Sonunda iki taraf da kazanamadı. Kazanan üst taraftaki rakipler oldu. Yani Trabzonspor ve Başakşehir.
İlk 10 dakika inanılmaz bir baskı geldi Sivas'tan. Hani derler ya "Bu güneşe kar dayanmaz" diye, nitekim gol de geldi.
Sonra oyun dengelendi. Orta saha topun kontrolü Galatasaray'da gözüktü. Hoş Sivas topu rakibe bırakıp kontrataklarla etkili olmaya çalışan bir takım. Ama Galatasaray oyuna hakim olunca 2-1 öne geçmeyi başardı. 2. yarı Sivas'ın maçı çevirmesi için çok şey yapması gerekirdi. Ama Sivas çok şey yapmaya başlamadan Galatasaraylı Seri bir penaltı yaptı. Sivas'ın yapmak istediği oyunu başlattı. Bundan sonra Sivas'ın inanılmaz tehlikeli kontratakları görüldü. Gene sahneye Muslera çıktı. Son topları Sivas iyi kullanabilse maçı kazanması içten değildi.

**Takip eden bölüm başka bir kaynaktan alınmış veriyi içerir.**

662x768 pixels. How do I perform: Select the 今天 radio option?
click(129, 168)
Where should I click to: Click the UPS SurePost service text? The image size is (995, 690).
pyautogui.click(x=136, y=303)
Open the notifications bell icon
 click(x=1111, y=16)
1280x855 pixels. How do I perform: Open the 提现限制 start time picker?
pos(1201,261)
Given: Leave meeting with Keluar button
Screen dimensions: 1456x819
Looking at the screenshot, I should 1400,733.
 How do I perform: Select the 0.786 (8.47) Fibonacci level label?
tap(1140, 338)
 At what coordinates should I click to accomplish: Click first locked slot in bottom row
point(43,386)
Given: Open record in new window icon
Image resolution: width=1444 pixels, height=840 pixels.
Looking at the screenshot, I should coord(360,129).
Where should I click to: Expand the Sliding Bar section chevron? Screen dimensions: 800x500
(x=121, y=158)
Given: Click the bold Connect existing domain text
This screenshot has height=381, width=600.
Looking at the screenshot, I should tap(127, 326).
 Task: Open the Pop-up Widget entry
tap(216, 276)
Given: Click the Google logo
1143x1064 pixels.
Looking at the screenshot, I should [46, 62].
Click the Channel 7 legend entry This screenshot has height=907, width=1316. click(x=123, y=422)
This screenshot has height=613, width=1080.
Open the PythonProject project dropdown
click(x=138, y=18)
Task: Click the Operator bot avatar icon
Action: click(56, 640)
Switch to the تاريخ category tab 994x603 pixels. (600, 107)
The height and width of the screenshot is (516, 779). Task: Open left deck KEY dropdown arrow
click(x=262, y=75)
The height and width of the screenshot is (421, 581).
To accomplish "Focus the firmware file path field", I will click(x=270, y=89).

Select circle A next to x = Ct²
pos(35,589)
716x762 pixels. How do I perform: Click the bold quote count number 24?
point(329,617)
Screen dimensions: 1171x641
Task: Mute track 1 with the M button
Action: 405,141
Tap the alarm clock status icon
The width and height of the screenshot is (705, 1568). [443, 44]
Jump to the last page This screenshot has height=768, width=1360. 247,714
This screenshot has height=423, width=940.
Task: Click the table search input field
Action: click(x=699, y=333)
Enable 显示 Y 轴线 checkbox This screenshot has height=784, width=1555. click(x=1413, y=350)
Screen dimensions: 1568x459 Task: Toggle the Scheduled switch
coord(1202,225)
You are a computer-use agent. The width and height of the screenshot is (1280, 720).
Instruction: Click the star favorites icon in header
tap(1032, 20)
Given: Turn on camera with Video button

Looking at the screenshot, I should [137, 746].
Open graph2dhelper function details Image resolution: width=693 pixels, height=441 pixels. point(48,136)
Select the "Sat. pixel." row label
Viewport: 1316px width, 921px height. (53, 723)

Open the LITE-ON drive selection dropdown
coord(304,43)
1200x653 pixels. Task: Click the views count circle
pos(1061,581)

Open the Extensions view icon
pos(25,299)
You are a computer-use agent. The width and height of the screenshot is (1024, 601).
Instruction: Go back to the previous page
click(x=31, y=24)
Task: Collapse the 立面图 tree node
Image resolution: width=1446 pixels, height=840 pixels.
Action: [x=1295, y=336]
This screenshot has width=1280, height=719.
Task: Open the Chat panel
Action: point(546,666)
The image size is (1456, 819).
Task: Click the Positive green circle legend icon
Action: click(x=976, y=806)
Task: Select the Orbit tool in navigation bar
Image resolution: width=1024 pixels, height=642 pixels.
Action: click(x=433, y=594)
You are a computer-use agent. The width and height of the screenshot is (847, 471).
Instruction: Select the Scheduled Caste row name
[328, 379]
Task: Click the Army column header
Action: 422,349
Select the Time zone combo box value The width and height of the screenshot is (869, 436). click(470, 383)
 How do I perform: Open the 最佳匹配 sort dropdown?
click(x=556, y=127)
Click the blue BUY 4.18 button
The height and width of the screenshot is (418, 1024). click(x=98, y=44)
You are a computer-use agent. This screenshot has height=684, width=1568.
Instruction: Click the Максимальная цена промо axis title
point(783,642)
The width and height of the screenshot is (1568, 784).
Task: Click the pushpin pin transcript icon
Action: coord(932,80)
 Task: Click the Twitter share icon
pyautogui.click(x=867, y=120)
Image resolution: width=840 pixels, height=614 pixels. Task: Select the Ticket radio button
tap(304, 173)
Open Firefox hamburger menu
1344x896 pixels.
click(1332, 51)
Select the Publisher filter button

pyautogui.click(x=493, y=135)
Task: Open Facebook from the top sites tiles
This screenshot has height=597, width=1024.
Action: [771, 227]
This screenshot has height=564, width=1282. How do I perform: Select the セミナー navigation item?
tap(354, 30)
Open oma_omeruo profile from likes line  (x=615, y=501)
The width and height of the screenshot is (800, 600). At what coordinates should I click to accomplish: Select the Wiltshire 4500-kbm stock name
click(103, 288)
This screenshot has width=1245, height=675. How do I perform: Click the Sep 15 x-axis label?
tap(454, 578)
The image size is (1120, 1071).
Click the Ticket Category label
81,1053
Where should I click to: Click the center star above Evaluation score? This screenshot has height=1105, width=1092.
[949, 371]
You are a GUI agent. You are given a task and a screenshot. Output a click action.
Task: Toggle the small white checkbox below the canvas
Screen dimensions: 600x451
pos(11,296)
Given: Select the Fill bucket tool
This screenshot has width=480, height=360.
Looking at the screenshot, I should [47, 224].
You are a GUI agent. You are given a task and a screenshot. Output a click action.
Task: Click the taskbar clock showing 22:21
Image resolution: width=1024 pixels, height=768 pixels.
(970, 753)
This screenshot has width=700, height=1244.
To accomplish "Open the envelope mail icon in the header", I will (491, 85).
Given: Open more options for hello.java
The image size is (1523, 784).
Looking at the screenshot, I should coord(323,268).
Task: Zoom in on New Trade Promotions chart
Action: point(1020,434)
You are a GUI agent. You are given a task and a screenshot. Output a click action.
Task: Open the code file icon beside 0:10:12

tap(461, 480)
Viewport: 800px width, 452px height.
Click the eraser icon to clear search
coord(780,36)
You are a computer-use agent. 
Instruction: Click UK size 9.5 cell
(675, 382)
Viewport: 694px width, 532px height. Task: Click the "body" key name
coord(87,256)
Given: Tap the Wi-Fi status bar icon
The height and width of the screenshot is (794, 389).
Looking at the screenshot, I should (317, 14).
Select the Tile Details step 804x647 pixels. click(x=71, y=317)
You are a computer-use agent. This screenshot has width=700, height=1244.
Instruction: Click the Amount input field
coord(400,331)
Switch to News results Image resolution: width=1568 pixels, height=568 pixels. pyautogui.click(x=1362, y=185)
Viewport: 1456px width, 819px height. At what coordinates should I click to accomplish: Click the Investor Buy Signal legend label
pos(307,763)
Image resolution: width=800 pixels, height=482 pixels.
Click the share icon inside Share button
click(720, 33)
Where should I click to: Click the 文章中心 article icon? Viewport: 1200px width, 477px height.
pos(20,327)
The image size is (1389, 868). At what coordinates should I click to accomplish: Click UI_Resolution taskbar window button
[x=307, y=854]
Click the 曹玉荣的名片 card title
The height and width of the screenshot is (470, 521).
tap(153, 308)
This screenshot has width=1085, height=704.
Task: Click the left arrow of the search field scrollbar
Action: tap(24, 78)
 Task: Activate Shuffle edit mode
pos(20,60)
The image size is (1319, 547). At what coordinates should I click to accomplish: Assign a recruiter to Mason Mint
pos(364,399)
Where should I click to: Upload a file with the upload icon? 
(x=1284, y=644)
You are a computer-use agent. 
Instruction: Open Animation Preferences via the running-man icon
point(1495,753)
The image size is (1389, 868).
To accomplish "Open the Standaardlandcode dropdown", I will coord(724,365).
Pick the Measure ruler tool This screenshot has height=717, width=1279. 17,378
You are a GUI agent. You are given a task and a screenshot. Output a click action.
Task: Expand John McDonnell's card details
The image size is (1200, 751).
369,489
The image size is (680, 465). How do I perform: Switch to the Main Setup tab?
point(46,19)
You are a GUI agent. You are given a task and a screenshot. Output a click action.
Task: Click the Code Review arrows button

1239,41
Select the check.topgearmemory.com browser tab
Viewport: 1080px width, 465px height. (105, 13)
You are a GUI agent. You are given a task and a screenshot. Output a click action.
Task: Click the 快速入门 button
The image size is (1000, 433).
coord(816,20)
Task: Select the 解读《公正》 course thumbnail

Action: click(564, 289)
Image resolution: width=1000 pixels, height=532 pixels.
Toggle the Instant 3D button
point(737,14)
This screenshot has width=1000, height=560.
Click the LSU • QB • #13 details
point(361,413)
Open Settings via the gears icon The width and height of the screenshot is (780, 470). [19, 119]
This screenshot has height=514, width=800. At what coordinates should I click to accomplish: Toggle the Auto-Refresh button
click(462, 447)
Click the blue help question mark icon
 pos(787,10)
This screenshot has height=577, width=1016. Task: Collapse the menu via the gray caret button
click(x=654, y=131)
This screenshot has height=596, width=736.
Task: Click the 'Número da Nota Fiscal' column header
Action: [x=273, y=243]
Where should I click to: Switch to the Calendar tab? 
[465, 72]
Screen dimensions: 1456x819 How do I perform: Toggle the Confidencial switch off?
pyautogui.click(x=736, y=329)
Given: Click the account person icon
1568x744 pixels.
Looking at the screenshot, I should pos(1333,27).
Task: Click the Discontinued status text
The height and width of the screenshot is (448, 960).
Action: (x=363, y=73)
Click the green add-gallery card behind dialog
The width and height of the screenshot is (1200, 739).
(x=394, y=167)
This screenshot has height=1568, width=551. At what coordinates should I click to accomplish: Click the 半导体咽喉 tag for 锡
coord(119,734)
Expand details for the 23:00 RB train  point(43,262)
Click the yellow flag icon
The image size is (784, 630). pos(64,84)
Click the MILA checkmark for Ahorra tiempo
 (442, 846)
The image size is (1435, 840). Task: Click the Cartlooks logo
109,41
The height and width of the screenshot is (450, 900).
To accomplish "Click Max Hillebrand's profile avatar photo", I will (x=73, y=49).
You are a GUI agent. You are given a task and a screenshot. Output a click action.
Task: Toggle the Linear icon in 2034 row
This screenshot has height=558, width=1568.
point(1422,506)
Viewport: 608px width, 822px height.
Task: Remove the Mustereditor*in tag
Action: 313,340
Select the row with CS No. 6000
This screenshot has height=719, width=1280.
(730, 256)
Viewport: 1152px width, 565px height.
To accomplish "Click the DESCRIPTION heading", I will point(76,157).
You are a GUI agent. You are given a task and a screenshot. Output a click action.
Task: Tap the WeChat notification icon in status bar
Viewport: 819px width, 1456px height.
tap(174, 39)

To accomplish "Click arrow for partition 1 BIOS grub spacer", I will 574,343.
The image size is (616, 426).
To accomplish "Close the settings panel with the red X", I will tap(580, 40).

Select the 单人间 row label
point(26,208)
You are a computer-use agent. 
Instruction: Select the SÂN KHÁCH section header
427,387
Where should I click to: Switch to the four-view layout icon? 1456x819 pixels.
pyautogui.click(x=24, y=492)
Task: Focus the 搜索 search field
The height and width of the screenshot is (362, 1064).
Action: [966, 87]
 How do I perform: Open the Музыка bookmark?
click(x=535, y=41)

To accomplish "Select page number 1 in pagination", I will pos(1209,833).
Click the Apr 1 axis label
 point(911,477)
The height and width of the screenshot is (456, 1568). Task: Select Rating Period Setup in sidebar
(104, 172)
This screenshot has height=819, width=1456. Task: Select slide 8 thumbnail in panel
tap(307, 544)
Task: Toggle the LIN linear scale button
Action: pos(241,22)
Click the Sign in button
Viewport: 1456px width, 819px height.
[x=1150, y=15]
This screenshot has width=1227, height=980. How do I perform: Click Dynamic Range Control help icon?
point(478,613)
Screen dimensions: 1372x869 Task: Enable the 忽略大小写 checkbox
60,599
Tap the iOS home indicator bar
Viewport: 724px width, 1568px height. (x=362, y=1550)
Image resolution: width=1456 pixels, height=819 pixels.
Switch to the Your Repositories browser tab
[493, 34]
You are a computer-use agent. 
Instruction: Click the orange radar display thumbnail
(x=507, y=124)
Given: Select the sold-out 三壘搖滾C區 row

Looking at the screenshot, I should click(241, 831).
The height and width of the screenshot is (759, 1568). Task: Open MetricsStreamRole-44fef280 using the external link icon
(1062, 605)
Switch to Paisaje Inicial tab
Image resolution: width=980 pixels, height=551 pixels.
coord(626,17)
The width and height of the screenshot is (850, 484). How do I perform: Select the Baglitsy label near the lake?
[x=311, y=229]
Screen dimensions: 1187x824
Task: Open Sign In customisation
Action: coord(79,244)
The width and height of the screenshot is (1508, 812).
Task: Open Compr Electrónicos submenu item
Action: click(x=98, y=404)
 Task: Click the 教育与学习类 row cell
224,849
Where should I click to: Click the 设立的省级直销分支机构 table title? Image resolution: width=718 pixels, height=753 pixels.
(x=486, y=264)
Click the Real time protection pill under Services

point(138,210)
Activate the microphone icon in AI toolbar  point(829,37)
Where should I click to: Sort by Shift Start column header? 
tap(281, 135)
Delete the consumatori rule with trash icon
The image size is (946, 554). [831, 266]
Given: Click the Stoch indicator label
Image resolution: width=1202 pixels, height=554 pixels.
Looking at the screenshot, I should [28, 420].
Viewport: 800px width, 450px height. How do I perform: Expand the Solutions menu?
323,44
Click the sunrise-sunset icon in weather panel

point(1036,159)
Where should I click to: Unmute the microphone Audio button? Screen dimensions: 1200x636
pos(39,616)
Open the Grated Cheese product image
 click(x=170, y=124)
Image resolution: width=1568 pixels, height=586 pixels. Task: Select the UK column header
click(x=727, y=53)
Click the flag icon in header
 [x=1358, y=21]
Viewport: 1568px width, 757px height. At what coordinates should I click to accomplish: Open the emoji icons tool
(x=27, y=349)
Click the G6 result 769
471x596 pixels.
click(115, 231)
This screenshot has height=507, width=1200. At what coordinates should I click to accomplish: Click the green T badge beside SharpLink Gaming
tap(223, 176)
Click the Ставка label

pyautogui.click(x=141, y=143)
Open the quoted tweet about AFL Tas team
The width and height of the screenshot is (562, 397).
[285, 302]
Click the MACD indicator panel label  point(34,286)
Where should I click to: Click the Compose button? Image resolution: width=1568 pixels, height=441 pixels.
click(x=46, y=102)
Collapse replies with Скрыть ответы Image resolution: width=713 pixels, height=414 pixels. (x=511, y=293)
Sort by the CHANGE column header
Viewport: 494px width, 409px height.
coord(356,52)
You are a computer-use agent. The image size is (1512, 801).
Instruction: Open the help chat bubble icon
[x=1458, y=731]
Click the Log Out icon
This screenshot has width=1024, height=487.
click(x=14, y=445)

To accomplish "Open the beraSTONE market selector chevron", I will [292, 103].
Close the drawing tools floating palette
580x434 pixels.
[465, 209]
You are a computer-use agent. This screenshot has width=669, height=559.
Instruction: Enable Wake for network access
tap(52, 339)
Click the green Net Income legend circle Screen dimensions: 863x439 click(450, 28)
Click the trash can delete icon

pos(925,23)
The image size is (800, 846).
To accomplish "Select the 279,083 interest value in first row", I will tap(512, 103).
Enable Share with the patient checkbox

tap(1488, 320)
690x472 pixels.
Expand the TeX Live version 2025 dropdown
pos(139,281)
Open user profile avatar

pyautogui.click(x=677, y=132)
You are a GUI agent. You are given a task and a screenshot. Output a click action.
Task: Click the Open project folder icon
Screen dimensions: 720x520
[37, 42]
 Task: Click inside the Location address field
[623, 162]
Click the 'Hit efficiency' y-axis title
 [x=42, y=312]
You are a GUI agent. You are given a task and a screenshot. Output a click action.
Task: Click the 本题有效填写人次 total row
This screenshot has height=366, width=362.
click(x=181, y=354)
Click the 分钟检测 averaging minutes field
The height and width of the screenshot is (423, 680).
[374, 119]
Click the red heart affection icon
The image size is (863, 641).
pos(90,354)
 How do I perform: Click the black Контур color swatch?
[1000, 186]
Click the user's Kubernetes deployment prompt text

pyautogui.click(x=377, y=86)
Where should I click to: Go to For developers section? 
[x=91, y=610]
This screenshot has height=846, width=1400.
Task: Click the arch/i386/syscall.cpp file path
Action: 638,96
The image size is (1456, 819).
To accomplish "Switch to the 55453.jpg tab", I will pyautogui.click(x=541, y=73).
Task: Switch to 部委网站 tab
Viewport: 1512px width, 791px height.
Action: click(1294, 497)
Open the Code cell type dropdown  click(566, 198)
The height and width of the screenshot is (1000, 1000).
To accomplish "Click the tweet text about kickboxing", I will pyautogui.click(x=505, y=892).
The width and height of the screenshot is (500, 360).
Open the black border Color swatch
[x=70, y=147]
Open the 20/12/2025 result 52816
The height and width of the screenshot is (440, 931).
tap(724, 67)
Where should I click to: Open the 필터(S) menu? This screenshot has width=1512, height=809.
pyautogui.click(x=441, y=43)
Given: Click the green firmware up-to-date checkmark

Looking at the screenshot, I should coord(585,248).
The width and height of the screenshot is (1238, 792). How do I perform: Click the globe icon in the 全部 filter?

Bu tip maçlarda oyundan atılmayacaksın! Seri 1 sarı kart gördü ilk yarıda. Neden? Bir serbest vuruşta hakem düdüğü çalmadan başlatma demesine rağmen başlattığı için. Peki, sonra ne oldu? Seri penaltı yaptı. Burada da ikinci sarıdan kırmızı görmesi gerekirdi. Ama hakemde onu gösterecek yürek yoktu. Uzatma dakikalarında Galatasaraylı Saracchi ile Emre Kılınç'ın girdiği mücadelede yine yanlış karar çıktı. Ama bu yanlış karardaki etki VAR'dan geldi. Halbu ki hakemin pozisyonu seyredip kendisi karar vermesi gerekirdi. Peki, ne yapması gerekirdi? Kılınç'a sarı, Saracchi'ye kırmızı. Ama hakem ona da cesaret edemedi. Bu hakemlerde yürek var ama kendi yaşamları için atıyor. Hakemlik başka yürek ister, mangal gibi. Bunlarınki civciv yüreği. Sen, oyun kurallarını uygula.